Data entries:
====================
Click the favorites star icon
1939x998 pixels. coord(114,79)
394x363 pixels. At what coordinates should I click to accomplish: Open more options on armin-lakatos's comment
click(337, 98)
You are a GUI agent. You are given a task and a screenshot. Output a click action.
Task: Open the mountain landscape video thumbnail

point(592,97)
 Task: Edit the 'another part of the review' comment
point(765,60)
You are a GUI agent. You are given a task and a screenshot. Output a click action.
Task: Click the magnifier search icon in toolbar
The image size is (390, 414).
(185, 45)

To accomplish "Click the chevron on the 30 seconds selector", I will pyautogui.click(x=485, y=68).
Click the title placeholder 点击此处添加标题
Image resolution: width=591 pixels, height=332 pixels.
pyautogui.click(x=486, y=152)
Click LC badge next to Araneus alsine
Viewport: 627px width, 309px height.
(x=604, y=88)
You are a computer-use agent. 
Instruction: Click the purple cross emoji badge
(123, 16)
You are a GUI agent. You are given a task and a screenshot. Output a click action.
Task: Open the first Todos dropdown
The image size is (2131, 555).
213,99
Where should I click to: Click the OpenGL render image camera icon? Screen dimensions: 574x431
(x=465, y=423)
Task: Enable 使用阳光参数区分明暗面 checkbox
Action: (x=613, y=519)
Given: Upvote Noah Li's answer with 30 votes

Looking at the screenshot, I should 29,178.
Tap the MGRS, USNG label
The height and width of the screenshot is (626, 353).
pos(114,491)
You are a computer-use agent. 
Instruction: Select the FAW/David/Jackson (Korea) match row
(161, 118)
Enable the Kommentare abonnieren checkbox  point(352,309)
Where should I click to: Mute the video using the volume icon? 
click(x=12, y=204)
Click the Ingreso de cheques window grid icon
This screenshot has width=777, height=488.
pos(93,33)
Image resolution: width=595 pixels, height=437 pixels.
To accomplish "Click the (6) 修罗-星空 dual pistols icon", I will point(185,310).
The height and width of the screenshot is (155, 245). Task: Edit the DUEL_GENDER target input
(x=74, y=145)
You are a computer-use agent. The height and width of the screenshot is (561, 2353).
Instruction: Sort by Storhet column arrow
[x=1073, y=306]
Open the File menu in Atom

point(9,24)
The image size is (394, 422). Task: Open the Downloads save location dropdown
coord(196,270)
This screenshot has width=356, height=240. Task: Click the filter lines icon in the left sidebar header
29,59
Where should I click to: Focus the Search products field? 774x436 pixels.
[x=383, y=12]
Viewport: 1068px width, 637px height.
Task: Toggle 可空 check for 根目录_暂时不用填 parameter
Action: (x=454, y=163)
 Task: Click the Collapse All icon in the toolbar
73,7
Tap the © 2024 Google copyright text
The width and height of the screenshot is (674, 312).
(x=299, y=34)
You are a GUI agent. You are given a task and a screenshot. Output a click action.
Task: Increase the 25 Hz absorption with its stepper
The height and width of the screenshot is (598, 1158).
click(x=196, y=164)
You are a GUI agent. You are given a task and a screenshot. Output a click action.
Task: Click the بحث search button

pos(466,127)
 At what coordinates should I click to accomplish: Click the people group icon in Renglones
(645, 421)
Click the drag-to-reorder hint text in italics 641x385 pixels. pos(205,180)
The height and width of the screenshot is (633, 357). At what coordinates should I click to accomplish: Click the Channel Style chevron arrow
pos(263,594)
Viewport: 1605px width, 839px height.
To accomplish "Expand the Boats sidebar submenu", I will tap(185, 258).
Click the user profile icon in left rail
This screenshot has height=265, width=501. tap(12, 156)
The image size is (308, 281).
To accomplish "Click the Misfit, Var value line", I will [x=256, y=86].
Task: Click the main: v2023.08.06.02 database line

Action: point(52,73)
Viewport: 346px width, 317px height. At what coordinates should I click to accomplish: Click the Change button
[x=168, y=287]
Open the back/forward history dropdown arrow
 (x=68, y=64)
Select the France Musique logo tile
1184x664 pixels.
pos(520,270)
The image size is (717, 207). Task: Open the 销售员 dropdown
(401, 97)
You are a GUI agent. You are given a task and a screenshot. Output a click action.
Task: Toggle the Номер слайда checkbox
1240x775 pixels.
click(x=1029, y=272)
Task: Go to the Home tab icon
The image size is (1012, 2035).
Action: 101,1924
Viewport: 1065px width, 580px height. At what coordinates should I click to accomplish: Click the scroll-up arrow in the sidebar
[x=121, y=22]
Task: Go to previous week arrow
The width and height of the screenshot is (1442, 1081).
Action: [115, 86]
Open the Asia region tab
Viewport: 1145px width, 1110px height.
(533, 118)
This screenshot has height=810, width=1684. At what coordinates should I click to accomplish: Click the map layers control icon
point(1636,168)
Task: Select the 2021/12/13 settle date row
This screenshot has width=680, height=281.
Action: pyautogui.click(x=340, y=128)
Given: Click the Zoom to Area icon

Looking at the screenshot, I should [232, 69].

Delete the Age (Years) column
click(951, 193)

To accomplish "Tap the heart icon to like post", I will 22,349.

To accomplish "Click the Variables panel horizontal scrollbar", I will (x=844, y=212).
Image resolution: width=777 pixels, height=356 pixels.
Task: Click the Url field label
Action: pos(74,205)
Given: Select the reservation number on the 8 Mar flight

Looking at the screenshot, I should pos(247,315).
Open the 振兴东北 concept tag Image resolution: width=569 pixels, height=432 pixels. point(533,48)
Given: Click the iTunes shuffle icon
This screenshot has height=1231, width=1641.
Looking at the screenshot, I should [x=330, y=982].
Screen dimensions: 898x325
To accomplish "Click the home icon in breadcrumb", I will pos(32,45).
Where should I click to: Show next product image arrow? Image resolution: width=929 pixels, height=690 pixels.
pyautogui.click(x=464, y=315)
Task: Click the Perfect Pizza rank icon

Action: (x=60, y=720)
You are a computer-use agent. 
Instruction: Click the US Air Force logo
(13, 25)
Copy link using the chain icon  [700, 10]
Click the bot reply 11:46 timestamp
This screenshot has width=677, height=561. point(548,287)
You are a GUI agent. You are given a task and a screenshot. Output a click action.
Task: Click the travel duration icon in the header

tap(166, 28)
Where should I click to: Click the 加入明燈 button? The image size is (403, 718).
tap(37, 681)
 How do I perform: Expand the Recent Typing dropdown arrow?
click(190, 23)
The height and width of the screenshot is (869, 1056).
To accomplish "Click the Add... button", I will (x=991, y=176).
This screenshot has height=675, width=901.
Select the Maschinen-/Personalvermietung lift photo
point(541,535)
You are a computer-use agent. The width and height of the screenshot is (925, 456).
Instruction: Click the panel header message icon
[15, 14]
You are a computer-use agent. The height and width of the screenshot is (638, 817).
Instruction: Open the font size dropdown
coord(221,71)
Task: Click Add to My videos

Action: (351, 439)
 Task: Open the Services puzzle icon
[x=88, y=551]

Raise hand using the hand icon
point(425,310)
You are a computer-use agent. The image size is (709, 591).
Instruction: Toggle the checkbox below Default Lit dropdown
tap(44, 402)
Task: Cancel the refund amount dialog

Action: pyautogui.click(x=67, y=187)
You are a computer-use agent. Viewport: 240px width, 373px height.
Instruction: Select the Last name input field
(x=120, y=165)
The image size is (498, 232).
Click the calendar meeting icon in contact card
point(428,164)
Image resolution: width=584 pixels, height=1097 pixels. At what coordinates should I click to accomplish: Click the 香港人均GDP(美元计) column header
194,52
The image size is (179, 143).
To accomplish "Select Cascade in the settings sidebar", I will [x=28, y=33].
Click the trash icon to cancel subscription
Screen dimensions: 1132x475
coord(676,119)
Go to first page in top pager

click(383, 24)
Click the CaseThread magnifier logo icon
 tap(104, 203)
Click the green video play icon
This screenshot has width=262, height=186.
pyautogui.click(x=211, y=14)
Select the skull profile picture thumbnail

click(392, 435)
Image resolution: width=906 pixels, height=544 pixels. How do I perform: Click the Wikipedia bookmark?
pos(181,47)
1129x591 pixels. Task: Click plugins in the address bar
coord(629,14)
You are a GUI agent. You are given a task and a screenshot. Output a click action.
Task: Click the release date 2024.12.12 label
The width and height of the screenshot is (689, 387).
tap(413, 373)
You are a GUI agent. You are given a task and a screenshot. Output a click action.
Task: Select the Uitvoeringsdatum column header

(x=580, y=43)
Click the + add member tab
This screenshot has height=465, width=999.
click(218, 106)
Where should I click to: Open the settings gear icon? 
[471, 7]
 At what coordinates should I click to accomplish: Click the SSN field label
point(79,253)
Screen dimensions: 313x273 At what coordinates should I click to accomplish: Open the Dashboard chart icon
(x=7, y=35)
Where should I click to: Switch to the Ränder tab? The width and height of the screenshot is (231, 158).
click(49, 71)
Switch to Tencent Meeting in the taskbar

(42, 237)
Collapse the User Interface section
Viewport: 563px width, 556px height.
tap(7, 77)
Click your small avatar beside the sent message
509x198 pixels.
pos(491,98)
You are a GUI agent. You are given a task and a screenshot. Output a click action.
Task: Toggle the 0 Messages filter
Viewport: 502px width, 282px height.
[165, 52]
====================
* _Task objective_
Rewrite everything from the start of the records down to the line containing "coord(196,270)" as a Markdown table with the columns "No." and "Entry". Give each line its own numbered row, and leave out blank lines.

* _Full solution_
| No. | Entry |
|---|---|
| 1 | Click the favorites star icon |
| 2 | 1939x998 pixels. coord(114,79) |
| 3 | 394x363 pixels. At what coordinates should I click to accomplish: Open more options on armin-lakatos's comment |
| 4 | click(337, 98) |
| 5 | You are a GUI agent. You are given a task and a screenshot. Output a click action. |
| 6 | Task: Open the mountain landscape video thumbnail |
| 7 | point(592,97) |
| 8 |  Task: Edit the 'another part of the review' comment |
| 9 | point(765,60) |
| 10 | You are a GUI agent. You are given a task and a screenshot. Output a click action. |
| 11 | Task: Click the magnifier search icon in toolbar |
| 12 | The image size is (390, 414). |
| 13 | (185, 45) |
| 14 | To accomplish "Click the chevron on the 30 seconds selector", I will pyautogui.click(x=485, y=68). |
| 15 | Click the title placeholder 点击此处添加标题 |
| 16 | Image resolution: width=591 pixels, height=332 pixels. |
| 17 | pyautogui.click(x=486, y=152) |
| 18 | Click LC badge next to Araneus alsine |
| 19 | Viewport: 627px width, 309px height. |
| 20 | (x=604, y=88) |
| 21 | You are a computer-use agent.  |
| 22 | Instruction: Click the purple cross emoji badge |
| 23 | (123, 16) |
| 24 | You are a GUI agent. You are given a task and a screenshot. Output a click action. |
| 25 | Task: Open the first Todos dropdown |
| 26 | The image size is (2131, 555). |
| 27 | 213,99 |
| 28 | Where should I click to: Click the OpenGL render image camera icon? Screen dimensions: 574x431 |
| 29 | (x=465, y=423) |
| 30 | Task: Enable 使用阳光参数区分明暗面 checkbox |
| 31 | Action: (x=613, y=519) |
| 32 | Given: Upvote Noah Li's answer with 30 votes |
| 33 | Looking at the screenshot, I should 29,178. |
| 34 | Tap the MGRS, USNG label |
| 35 | The height and width of the screenshot is (626, 353). |
| 36 | pos(114,491) |
| 37 | You are a computer-use agent.  |
| 38 | Instruction: Select the FAW/David/Jackson (Korea) match row |
| 39 | (161, 118) |
| 40 | Enable the Kommentare abonnieren checkbox  point(352,309) |
| 41 | Where should I click to: Mute the video using the volume icon?  |
| 42 | click(x=12, y=204) |
| 43 | Click the Ingreso de cheques window grid icon |
| 44 | This screenshot has width=777, height=488. |
| 45 | pos(93,33) |
| 46 | Image resolution: width=595 pixels, height=437 pixels. |
| 47 | To accomplish "Click the (6) 修罗-星空 dual pistols icon", I will point(185,310). |
| 48 | The height and width of the screenshot is (155, 245). Task: Edit the DUEL_GENDER target input |
| 49 | (x=74, y=145) |
| 50 | You are a computer-use agent. The height and width of the screenshot is (561, 2353). |
| 51 | Instruction: Sort by Storhet column arrow |
| 52 | [x=1073, y=306] |
| 53 | Open the File menu in Atom |
| 54 | point(9,24) |
| 55 | The image size is (394, 422). Task: Open the Downloads save location dropdown |
| 56 | coord(196,270) |